It's been said again and again by bloggers and writers on the fringe of mainstream economic journalism: “U.S. economic policy is bad for the dollar and good for gold.”
Exactly how dollar negative – gold positive has not really been manifested in the price of either commodity to date. That all seems on the verge of imminent change.
Moments after the Fed announced it was going to start with a purchase of $300 billion worth in Treasurys gold zoomed upward from an otherwise downward trading day to reflect the impending devaluation of the U.S. Dollar.
The sheer number of fronts upon which the dollar is now suffering devaluation makes it even harder to pinpoint the exact rate of devaluation underway. The Fed’s balance sheet has essentially been expanded by over 200% in the last 12 months, and yesterday’s development will add an exponential multiplier that only yet-to-be-developed formulae will be capable of expressing in fathomable terms.
But was the sudden turnaround in gold a result of the inflationary implications of the Fed move, or was it more because the safe-haven aspect of treasurys were severely compromised looking forward?
One may argue that it’s a case of “six of one, half a dozen of the other”, meaning both are conceivably accurate.
Such an action is considered equivalent to printing money in order to generate more money supply and taking bad assets on the respective central bank’s balance sheet. Such action reduces the purchasing power of the country’s currency. The US $ index- a gauge of the greenback’s strength against a basket of currencies like euro and yen – lost as much as 3% after this announcement and closed at 84.59.
It has been suggested that the U.S. announcement was inspired by the apparent success of a similar tactic undertaken by the Bank of England last week, it would definitely appear that the G7 have adopted a policy of a race to print the most currency. Economic thinking driving such policy likely contemplates that he who has the cheapest currency will attract investment in local goods.

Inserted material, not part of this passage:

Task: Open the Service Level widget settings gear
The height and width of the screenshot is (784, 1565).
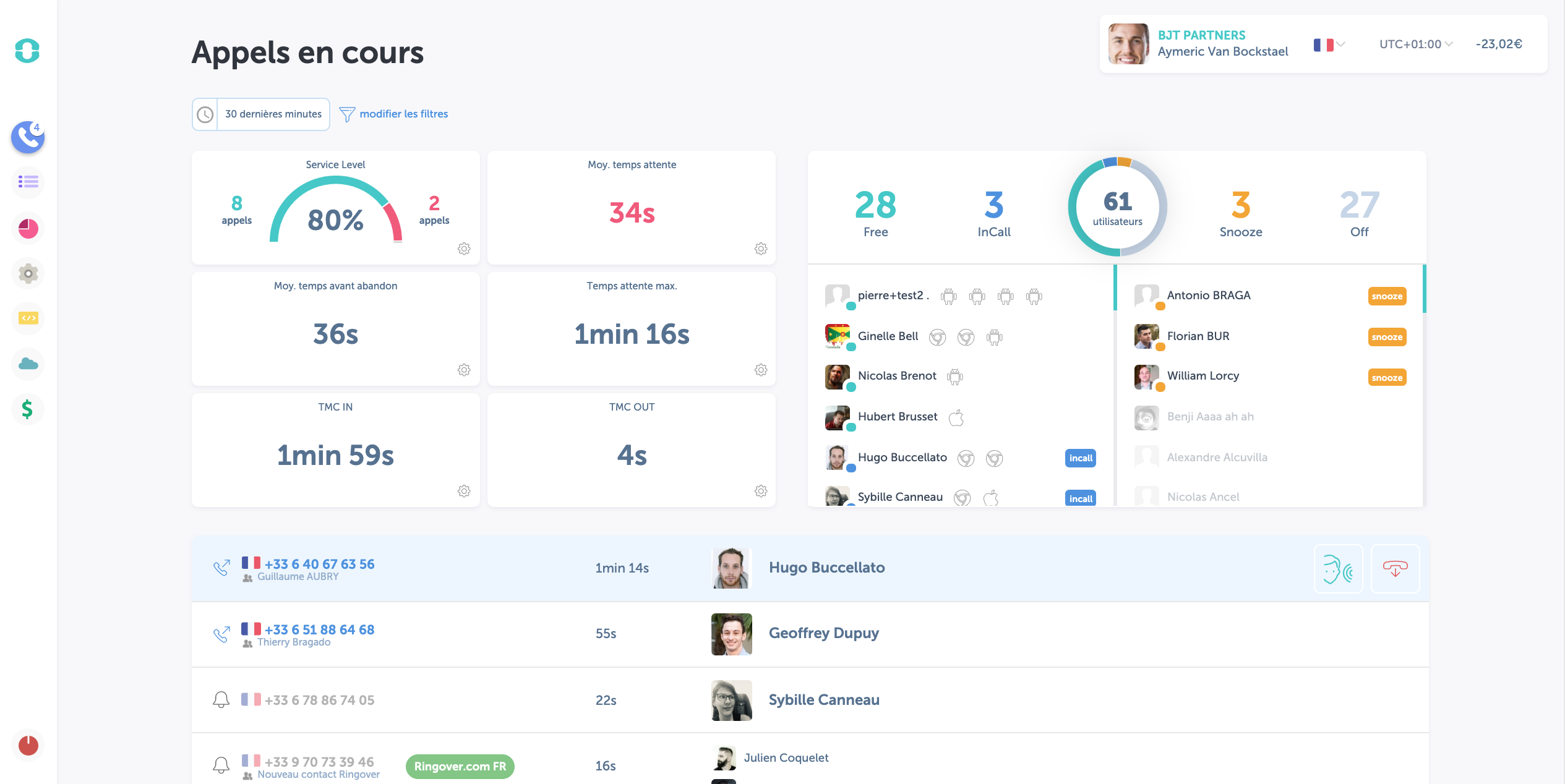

Its arguably the onset of a currency war initiated by both the Swiss devalution of its currency in combination with the English move. The U.S. doesn’t want to be the most expensive dollar again, as that means its inherent value will be destroyed, and confidence in it eroded, with every new trillion dollars printed.
The smart trade now, and one which the U.S. Federal Reserve has likely overlooked, is the purchase of gold with U.S. dollars. As the dollar dives, gold will rise, and so will every other currency. So the best way to hedge out the risk of dollar value collapse is to use them to buy gold. As long as the gold is sold in any other currency, there will be a double win somewhere down the road.